问题
My use-case:
- We have a long running Spark job. Here after called, LRJ. This job runs once in a week.
- We have multiple small running jobs that can come at any time. These jobs has high priority than the long running job.
To address this, we created YARN queues as below:
Created YARN Queues for resource management. Configured Q1 queue for long running job and Q2 queue for small running jobs.
Config:
Q1 : capacity = 50% and it can go upto 100%
capacity on CORE nodes = 50% and maximum 100%
Q2 : capacity = 50% and it can go upto 100%
capacity on CORE nodes = 50% and maximum 100%
Issue we are facing:
When LRJ is in progress, it acquires all the resources. Multiple small running jobs waits as LRJ has acquired all the resources. Once the cluster scales up and new resources are available small running jobs get resources. However, because cluster takes time for scaling-up activity, this creates a significant delay in allocating resources to these jobs.
Update 1:
We have tried using maximum-capacity
config as per YARN docs but its not working as I posted in my other question here
回答1:
With more analysis, which involves discussion with some unsung heroes, we decided to apply preemption on YARN queues as per our use-case.

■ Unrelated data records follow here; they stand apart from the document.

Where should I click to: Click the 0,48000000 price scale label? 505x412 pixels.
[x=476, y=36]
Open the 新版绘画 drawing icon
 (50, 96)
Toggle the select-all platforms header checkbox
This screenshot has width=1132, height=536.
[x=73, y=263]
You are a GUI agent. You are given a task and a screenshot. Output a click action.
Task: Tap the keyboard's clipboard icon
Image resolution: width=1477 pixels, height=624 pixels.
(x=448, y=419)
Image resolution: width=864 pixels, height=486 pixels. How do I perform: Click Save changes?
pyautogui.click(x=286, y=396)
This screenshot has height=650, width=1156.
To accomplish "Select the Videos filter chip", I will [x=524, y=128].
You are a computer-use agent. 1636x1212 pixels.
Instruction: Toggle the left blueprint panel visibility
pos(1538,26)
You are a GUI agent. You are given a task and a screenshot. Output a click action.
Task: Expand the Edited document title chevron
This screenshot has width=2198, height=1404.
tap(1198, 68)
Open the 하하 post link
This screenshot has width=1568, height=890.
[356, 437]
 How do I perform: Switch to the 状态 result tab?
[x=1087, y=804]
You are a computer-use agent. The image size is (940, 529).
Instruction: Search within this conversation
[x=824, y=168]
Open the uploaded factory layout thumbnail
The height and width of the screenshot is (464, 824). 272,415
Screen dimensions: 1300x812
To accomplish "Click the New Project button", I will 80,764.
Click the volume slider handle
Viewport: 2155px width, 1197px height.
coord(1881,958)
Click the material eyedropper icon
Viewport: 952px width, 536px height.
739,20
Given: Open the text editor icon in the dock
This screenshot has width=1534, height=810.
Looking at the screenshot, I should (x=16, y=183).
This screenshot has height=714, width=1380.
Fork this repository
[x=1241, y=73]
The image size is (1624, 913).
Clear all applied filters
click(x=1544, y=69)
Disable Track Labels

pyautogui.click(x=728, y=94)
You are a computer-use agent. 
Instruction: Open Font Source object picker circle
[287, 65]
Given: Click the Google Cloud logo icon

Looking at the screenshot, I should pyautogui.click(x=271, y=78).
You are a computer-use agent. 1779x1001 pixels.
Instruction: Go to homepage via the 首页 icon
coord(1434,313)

Jobs on Q1 queue will be preempted when following sequence of events occur:
- Q1 queue is using more than the specified capacity (Example: LRJ job is using more resources than the specified on queue).
- Suddenly jobs on Q2 queue gets scheduled (Example: Suddenly multiple small running jobs get triggered).
To understand preemption, read this and this
Following is the sample configuration, that we are using in our AWS CloudFormation script to launch an EMR cluster:
Capacity-Scheduler configuration:
yarn.scheduler.capacity.resource-calculator: org.apache.hadoop.yarn.util.resource.DominantResourceCalculator
yarn.scheduler.capacity.root.queues: Q1,Q2
yarn.scheduler.capacity.root.Q2.capacity: 60
yarn.scheduler.capacity.root.Q1.capacity: 40
yarn.scheduler.capacity.root.Q2.accessible-node-labels: "*"
yarn.scheduler.capacity.root.Q1.accessible-node-labels: "*"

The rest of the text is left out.